-- Activity list --
A: Say whether each statement agrees with the text below on neonatal oxygen and childhood cancer. Answer yes or no for each, quoting the words of the text that decide it. (i) The children in the study were followed to age 8. (ii) Giving oxygen for up to 2 minutes raised the chances of childhood cancer. (iii) The investigators recommend changes in treatment guidelines.
B: Please extend the text below on neonatal oxygen and childhood cancer, starting after its last sentence.

-- Text provided --
In a study published in the Journal of Pediatrics, Dr. Logan G. Spector, of the University of Minnesota, Minneapolis, and colleagues examined the relationship between neonatal oxygen supplementation and childhood cancer. Included were 54,795 children born between 1959 and 1966 and followed to age 8.
Compared with giving no supplemental oxygen, the chances of childhood cancer were reduced by 31 percent when oxygen was given for up to 2 minutes, but increased almost threefold with 3 minutes or more of oxygen supplementation.
However, when the analysis was restricted to cancers diagnosed after age 1 year, the differences in risk were not significant from a statistical standpoint, meaning they could have arisen by chance.
Because the findings do not “unambiguously support an association” between neonatal oxygen supplementation and childhood cancer, the investigators do not recommend changes in treatment guidelines. However, additional studies are indicated.

-- Information shown --
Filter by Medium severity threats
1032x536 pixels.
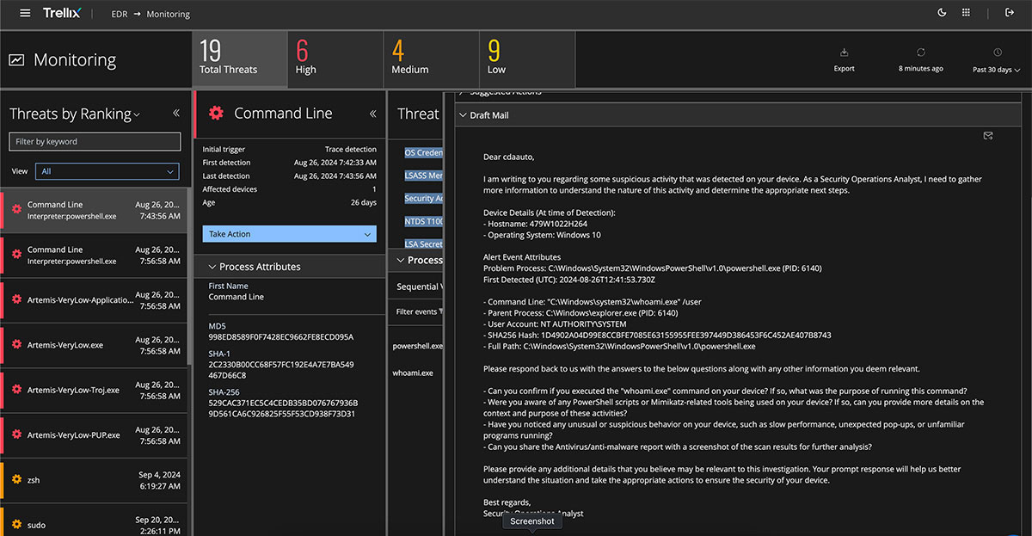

-- Responses to the tasks --
A:
(i) Yes: "followed to age 8"
(ii) No: "the chances of childhood cancer were reduced by 31 percent when oxygen was given for up to 2 minutes"
(iii) No: "the investigators do not recommend changes in treatment guidelines"

B:
“Pediatricians have already been debating about the possible toxicity of pure oxygen to the eyes, lungs and brain,” Spector commented to Reuters Health. “As a result, several studies have investigated whether room air is as effective as pure oxygen for resuscitating newborns,” he noted. “This study should be evidence in this debate.”
These latest findings “tip the balance toward using room air, and not 100% oxygen, as the first line of treatment for most (poorly breathing) newborns in the delivery room,” Dr. Nigel Paneth, of Michigan State University, East Lansing, writes in an accompanying editorial.
“Oxygen must be available in the delivery room, and there are some circumstances ... where 100% oxygen should perhaps be first-line treatment,” he states. “But even brief neonatal exposures to pure oxygen should no longer be considered familiar, routine and ordinary.”